Top of Dataset records

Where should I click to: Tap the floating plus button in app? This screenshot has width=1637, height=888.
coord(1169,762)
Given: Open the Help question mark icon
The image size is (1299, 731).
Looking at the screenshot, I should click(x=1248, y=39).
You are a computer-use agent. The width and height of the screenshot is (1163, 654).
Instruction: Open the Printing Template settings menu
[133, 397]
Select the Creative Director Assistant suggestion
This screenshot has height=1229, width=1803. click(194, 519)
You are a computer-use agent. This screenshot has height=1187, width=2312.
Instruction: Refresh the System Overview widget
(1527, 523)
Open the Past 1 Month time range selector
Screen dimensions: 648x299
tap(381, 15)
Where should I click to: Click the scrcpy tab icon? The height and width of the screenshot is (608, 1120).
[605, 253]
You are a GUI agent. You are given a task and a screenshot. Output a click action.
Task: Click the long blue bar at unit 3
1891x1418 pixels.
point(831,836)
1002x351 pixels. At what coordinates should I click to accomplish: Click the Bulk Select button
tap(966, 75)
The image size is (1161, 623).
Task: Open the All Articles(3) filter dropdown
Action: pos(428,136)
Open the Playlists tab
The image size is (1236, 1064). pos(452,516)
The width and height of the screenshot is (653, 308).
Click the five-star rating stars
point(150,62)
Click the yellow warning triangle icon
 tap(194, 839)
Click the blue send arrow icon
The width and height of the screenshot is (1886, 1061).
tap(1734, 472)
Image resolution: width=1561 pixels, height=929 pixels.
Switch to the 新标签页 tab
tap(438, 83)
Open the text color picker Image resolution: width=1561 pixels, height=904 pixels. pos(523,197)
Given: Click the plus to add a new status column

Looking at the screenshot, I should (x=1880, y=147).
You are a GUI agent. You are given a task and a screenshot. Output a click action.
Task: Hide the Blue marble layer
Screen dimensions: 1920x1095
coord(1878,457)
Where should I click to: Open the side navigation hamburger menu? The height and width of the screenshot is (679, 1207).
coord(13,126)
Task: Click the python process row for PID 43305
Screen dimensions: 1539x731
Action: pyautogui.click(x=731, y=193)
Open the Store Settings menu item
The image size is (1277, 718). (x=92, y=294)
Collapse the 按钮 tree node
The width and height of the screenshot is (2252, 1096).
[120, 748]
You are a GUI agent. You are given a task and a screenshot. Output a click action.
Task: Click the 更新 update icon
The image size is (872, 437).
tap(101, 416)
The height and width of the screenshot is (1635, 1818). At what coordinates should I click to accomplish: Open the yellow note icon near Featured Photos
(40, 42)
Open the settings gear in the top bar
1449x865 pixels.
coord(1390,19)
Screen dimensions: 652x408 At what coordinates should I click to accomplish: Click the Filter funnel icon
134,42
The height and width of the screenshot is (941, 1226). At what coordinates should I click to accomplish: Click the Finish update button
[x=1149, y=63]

Bottom of Dataset records

* _Work request_
If a line comes after the one with "You are a computer-use agent. The", leave it out; reproduce exactly every line of the material from the first up to and including that one.

* _Response below_
Where should I click to: Tap the floating plus button in app? This screenshot has width=1637, height=888.
coord(1169,762)
Given: Open the Help question mark icon
The image size is (1299, 731).
Looking at the screenshot, I should click(x=1248, y=39).
You are a computer-use agent. The width and height of the screenshot is (1163, 654).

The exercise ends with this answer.